Illegal miners are not trapped, they are afraid of arrest – Lt-Gen Mosiliki in court papers

by · SowetanLIVE

The illegal miners in Stilfontein who do not want to resurface are not trapped, they just fear being arrested.

There is an alternative safe exit at a nearby Margeret mine shaft where more than 500 of them resurfaced without risking their lives.

“Those who decided not to come out elected to not to do so, not because of any conduct from the police.”

This is what the deputy police commissioner responsible for policing, Lt-Gen Tebello Mosikili, said in court papers filed in the Pretoria high court on Tuesday morning where the application by the Society for the Protection of Our Constitution to argue for the rights of the zama zamas was expected to be heard.

However, the matter was postponed to Thursday to allow the applicants to read the respondents' papers and respond.

The respondents in the matter are the ministers of co-operative governance and traditional affairs, police, mineral resources and social development.

In the papers, Mosikili says police must combat and investigate, adding that the Stilfontein mine shaft is considered a crime scene as the zama zamas are heavily armed.

“Despite this, police in their operation 'vala umgodi' have never blocked illegal miners from exiting through the Stilfontein mining shaft. But instead, they have prevented explosives, alcohol, generators and illegal firearms from being lowered to these illegal miners,” Mosikili said.

“Entrance or exit at Stilfontein mine shaft is unsafe; I say so because Stilfontein mine is estimated to be 2km deep. Thus, it is unsafe for any emergency personnel to enter the mine through this shaft without the experts having conducted a risk assessment analysis.”

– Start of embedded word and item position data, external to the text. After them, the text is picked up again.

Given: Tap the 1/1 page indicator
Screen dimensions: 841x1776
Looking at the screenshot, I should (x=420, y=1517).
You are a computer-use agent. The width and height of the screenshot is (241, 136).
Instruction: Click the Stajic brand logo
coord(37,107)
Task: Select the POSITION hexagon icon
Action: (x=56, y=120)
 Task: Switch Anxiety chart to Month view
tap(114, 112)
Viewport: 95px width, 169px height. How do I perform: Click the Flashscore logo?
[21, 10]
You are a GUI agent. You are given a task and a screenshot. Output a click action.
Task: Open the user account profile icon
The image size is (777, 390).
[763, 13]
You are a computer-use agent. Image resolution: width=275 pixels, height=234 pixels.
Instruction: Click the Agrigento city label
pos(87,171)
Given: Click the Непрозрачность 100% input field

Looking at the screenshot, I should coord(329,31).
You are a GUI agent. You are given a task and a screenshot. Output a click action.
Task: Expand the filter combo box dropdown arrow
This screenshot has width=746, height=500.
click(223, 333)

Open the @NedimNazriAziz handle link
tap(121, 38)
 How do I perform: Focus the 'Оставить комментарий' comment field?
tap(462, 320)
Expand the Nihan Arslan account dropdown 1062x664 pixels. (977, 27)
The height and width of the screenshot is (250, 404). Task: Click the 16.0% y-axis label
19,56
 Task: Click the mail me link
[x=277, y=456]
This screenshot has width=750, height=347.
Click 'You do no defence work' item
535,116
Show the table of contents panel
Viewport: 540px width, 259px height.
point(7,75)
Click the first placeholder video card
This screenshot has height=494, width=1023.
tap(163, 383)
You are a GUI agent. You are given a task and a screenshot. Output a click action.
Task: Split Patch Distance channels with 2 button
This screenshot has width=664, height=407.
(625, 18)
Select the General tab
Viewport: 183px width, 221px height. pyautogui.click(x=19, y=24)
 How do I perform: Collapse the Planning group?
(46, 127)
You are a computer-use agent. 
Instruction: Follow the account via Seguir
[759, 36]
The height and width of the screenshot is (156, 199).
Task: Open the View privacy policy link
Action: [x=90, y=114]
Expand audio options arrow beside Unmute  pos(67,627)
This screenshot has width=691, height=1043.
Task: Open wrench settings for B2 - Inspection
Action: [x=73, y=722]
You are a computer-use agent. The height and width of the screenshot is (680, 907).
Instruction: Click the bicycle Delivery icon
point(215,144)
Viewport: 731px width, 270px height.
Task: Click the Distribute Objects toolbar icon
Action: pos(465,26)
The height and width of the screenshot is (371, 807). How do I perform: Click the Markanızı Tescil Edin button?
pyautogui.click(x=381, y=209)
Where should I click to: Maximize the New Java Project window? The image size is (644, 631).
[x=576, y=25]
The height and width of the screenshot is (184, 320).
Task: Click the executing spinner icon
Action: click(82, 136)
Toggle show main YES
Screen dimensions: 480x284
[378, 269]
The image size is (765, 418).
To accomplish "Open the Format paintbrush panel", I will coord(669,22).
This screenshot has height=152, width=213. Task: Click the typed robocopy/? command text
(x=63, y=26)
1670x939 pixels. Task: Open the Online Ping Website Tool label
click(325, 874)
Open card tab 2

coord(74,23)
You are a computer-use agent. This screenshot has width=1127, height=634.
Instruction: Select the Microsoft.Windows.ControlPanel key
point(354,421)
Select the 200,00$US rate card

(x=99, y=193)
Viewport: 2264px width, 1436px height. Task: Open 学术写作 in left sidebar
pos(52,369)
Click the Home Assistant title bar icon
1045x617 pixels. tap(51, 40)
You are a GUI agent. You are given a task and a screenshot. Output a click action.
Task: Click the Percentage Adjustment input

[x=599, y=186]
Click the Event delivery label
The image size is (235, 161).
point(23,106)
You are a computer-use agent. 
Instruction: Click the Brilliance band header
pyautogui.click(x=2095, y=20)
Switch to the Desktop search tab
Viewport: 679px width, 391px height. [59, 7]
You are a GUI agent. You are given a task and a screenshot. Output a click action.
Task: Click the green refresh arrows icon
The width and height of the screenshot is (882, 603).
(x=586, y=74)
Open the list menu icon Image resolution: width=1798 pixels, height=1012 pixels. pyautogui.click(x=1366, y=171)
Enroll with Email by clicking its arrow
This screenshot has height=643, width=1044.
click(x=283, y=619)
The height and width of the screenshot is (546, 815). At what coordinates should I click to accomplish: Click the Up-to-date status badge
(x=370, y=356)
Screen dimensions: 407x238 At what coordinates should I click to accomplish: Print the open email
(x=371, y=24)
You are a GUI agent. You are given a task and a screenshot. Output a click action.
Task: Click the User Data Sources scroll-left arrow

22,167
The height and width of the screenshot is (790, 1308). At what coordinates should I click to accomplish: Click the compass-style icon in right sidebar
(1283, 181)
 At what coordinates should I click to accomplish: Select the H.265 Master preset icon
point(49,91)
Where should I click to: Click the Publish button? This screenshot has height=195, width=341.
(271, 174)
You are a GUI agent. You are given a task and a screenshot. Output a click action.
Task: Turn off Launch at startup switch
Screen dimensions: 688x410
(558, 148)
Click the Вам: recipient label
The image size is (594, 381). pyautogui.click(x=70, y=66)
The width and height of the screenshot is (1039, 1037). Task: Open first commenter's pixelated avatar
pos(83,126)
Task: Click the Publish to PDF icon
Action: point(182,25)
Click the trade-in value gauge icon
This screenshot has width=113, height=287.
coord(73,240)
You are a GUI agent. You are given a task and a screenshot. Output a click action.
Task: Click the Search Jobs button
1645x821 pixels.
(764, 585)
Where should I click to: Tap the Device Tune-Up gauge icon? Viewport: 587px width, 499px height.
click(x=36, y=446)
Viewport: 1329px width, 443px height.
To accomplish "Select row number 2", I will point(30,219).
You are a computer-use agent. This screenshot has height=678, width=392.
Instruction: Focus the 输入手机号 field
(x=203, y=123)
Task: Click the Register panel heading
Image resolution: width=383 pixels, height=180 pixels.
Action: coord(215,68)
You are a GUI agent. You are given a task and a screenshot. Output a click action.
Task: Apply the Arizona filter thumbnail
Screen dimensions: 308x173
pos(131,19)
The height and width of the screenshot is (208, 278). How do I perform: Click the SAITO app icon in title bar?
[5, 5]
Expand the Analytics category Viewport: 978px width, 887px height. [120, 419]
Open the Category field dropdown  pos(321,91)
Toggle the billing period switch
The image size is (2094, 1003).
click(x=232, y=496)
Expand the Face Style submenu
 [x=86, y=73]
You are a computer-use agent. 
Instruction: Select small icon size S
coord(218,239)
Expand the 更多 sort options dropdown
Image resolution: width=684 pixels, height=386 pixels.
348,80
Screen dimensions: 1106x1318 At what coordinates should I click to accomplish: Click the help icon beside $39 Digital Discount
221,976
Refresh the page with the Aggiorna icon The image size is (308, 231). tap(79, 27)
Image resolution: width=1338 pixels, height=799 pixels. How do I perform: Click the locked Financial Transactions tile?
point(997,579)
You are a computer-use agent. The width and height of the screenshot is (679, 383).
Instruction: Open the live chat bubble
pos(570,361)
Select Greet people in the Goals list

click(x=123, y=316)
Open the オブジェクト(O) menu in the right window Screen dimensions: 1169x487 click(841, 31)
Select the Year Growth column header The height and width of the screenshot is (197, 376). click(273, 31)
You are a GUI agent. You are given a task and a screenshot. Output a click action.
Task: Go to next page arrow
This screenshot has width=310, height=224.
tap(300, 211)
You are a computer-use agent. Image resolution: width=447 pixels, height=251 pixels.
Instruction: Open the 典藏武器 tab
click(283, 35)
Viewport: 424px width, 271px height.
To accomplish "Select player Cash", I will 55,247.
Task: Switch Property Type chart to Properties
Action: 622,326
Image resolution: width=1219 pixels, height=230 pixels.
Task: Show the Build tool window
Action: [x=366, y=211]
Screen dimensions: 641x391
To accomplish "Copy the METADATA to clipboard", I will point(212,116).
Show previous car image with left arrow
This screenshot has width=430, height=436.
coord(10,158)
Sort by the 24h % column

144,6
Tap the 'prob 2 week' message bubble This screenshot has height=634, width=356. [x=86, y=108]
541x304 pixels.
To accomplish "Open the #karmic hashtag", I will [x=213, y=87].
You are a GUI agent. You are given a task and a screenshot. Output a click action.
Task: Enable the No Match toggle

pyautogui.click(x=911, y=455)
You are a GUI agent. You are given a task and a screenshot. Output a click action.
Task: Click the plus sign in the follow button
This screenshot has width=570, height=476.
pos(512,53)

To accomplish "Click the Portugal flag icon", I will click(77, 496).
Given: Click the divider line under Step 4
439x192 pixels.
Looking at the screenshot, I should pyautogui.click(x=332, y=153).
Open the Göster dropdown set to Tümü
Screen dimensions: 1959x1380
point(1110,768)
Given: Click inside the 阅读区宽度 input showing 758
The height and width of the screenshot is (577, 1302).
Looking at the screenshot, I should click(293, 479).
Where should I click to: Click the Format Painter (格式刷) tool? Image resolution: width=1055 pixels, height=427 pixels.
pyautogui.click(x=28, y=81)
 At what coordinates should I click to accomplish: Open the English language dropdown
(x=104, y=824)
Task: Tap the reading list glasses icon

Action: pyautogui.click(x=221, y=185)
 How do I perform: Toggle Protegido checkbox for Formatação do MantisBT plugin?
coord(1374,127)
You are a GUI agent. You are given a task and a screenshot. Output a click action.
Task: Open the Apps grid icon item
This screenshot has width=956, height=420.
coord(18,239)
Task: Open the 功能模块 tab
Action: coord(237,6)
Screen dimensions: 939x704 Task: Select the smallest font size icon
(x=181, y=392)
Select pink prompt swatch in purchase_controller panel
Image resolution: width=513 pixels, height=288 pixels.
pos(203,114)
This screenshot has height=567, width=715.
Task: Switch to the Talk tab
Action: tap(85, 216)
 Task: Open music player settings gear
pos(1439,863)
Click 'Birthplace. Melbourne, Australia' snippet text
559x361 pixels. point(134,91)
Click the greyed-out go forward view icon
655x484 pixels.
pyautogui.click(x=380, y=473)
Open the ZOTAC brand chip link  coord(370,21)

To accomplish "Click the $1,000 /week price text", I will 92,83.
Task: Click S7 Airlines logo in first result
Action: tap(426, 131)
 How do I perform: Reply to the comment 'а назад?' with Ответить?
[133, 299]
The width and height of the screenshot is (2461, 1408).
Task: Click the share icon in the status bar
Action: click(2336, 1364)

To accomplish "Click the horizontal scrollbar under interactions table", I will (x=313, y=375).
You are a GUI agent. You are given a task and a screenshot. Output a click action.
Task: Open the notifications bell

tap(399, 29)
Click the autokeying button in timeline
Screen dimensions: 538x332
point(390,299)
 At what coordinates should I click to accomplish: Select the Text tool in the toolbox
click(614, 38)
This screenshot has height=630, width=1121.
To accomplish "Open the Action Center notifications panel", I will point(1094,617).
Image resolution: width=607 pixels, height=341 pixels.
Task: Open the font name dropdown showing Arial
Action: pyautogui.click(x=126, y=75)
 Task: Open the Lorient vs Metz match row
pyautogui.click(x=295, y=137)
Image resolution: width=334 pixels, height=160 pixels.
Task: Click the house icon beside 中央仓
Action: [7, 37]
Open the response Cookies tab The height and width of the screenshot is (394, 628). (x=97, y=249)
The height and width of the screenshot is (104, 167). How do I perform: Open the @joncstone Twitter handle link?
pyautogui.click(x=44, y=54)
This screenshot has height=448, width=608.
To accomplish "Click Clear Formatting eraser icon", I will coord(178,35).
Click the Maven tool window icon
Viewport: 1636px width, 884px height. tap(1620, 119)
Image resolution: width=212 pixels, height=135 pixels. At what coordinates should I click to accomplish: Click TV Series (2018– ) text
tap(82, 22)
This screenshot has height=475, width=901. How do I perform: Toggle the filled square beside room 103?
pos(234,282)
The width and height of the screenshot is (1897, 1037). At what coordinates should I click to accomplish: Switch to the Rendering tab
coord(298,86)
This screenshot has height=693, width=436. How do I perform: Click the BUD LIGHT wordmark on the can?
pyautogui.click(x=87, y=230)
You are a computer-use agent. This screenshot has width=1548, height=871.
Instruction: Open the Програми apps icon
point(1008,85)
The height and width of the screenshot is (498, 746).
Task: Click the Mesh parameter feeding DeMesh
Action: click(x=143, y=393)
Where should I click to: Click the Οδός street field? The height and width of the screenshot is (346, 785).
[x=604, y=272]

Human rights activist, Abderrrahman Regragui, argued in court papers that the illegal miners had been denied access to basic supplies as part of an official strategy against illegal mining. On Saturday, the Pretoria high court granted an order preventing the police from blocking the shaft.

The organisation wants the government to provide all necessary emergency disaster relief to the illegal miners underground at the Stilfontein mine such as food, water, medical aid and blankets.

Their lawyer, Yasmin Ormar, said the situation in Stilfontein was between “life and death”.

However, in the papers, Mosikili says: “Those illegal miners who died, if any, died as a result of other reasons that will be revealed when the autopsy received as opposed to them not receiving any basic food supplies or being unable to exit.”